Saved data entries

....................

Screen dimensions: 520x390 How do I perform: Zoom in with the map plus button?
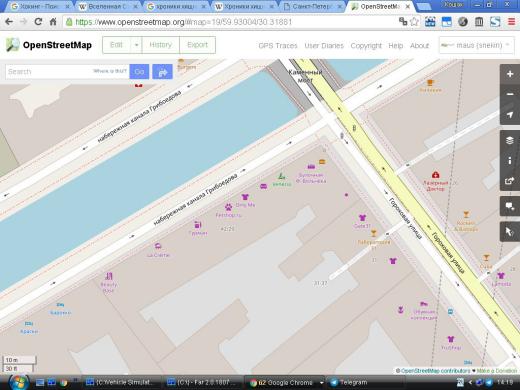510,74
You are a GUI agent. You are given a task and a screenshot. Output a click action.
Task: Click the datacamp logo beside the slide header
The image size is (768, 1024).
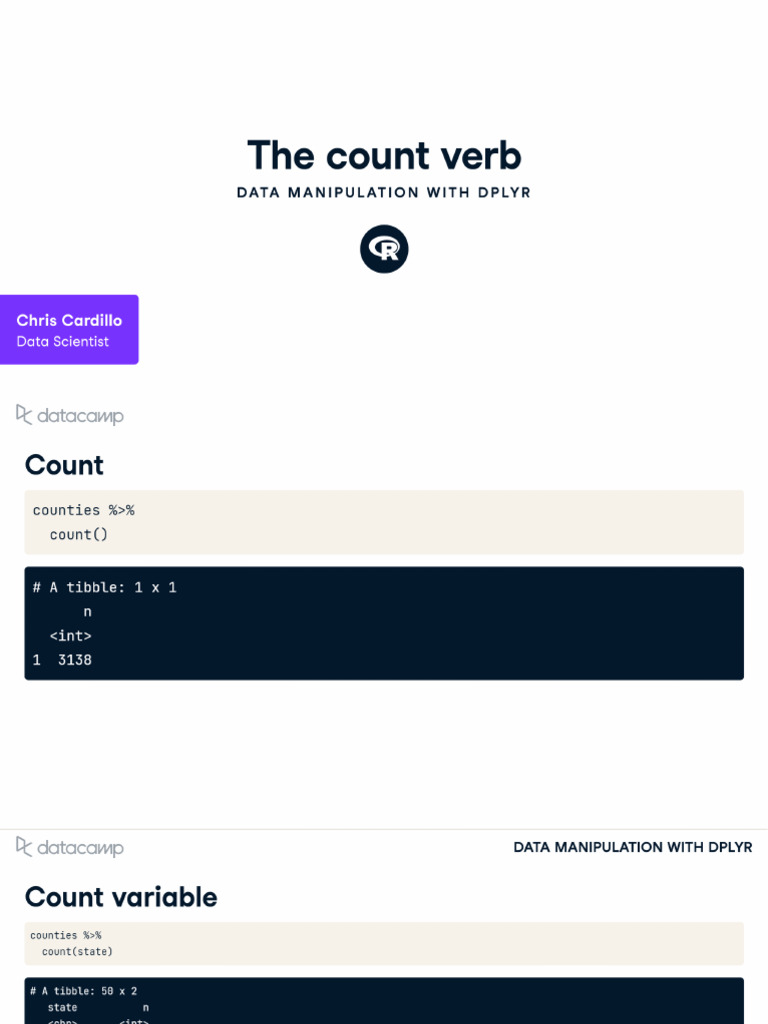(70, 848)
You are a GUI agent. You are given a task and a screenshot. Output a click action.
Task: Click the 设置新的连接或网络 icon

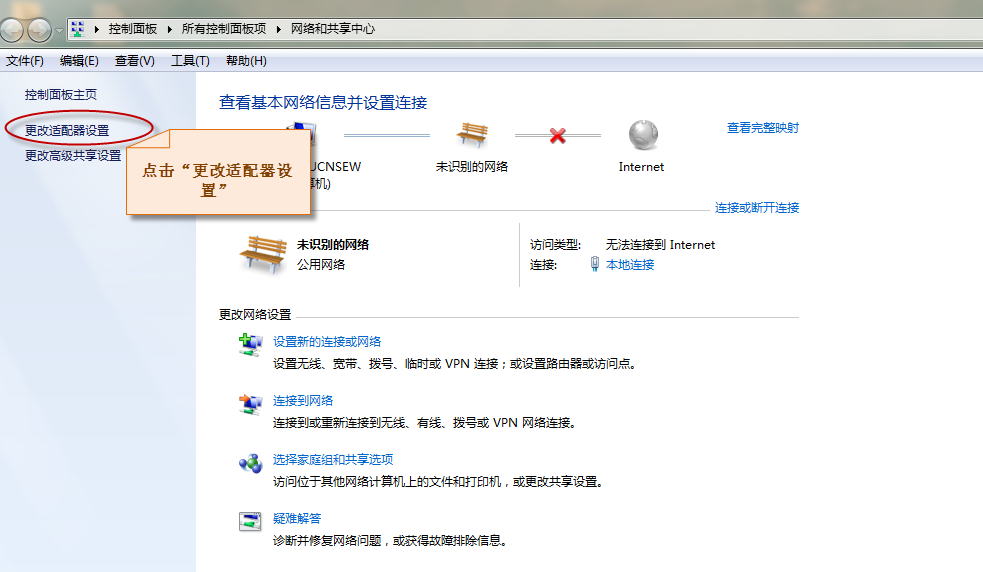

....................

■ REQUIRED ACTION ■
When you output the entries, keep each line exactly as it is and leave out any pictures.

■ TASK RESPONSE ■
Screen dimensions: 520x390 How do I perform: Zoom in with the map plus button?
510,74
You are a GUI agent. You are given a task and a screenshot. Output a click action.
Task: Click the datacamp logo beside the slide header
The image size is (768, 1024).
(70, 848)
You are a GUI agent. You are given a task and a screenshot. Output a click action.
Task: Click the 设置新的连接或网络 icon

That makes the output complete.